Hacker News new | ask | show | jobs
by dahart 930 days ago
Still true that fp64 throughput is lower for consumer GPUs - both NV and AMD. That’s kinda why I was curious about leading with that metric - outside of HPC and scientific applications, a lot of people don’t really need fp64, and the machine might normally have a much higher fp32 throughput.

> knowing you can drop to high precision when necessary without penalty is nice.

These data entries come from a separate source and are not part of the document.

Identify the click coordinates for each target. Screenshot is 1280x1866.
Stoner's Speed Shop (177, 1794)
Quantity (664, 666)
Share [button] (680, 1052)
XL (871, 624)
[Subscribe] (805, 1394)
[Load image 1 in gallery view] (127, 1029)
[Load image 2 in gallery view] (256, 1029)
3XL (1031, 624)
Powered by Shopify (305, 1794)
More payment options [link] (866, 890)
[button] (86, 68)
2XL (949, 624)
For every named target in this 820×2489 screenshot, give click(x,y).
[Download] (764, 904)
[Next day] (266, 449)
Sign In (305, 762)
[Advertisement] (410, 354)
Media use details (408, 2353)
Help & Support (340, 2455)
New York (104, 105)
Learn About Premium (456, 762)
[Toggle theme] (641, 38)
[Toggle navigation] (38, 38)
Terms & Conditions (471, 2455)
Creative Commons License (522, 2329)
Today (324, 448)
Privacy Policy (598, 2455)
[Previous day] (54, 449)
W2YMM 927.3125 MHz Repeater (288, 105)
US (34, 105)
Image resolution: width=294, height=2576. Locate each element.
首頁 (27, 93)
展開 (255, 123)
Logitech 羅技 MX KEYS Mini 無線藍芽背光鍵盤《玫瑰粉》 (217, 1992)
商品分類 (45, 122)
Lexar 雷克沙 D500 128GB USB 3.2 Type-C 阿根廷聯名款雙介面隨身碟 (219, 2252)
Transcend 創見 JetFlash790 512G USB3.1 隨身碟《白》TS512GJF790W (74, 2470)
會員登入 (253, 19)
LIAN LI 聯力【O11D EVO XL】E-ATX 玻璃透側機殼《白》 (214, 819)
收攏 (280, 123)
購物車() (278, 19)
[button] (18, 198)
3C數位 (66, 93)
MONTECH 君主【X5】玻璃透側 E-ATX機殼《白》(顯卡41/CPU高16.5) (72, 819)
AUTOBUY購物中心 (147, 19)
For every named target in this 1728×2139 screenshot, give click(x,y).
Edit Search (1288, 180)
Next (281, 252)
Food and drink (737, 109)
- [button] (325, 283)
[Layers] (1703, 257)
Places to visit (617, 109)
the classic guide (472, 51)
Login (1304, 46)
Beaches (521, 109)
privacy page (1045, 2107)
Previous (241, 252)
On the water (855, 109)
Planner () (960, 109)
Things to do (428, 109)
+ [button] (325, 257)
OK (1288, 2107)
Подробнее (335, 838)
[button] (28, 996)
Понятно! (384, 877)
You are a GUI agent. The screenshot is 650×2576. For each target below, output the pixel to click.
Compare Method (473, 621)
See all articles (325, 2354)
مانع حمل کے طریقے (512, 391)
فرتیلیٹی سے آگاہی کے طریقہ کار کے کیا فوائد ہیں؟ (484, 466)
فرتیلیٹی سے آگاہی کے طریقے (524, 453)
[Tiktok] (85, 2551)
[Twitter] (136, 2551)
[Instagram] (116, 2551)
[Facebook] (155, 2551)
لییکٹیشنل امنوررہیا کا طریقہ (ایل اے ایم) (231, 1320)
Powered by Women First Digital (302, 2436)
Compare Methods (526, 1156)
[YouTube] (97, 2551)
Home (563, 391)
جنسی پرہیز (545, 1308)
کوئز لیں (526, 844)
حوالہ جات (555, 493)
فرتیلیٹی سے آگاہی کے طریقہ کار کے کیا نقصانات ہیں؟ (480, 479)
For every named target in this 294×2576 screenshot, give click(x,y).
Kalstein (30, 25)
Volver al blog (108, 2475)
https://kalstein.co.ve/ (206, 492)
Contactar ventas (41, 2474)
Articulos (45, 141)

I guess I maybe don’t know why you’d ever have 1:1 fp32 and fp64 perf. Aren’t the fp64 multipliers (for example) basically 4x fp32 multipliers? I am under the possibly naive impression that if you have all the transistors for 1 fp64 core, that you’d end up with all the transistors you need for 2 or 4 fp32 cores. Maybe that’s not true today, but there does have to be at least 2x the transistors overall for 64-bit vs 32-bit, and lots of those should be shared or reusable, no? It doesn’t seem quite right to frame naturally higher 32-bit op throughput as a “penalty” on 64-bit ops. You’re asking the hardware to do more with 64, and it makes complete sense that given the exact same budget for bandwidth, energy, memory, compute, etc. that 32-bit ops would go faster, no? If the op throughput of fp64 and fp32 is the same, doesn’t that possibly imply that the fp32 ops are potentially being wasted / penalized, just for the sake of having matching numbers?

2 comments

This is also related to "fast" versions of all some operations. You might want the full 32 bit float but you dont want or need to do full precision division or sqrt operations. This is common in games/graphics and probably machine learning.
You're right -- I have no idea why fp64 wouldn't be half the speed of fp32, and traditionally it is. I was simply taking them at their word. Maybe they're exaggerating or maybe they did what you suggest and hamstrung fp32.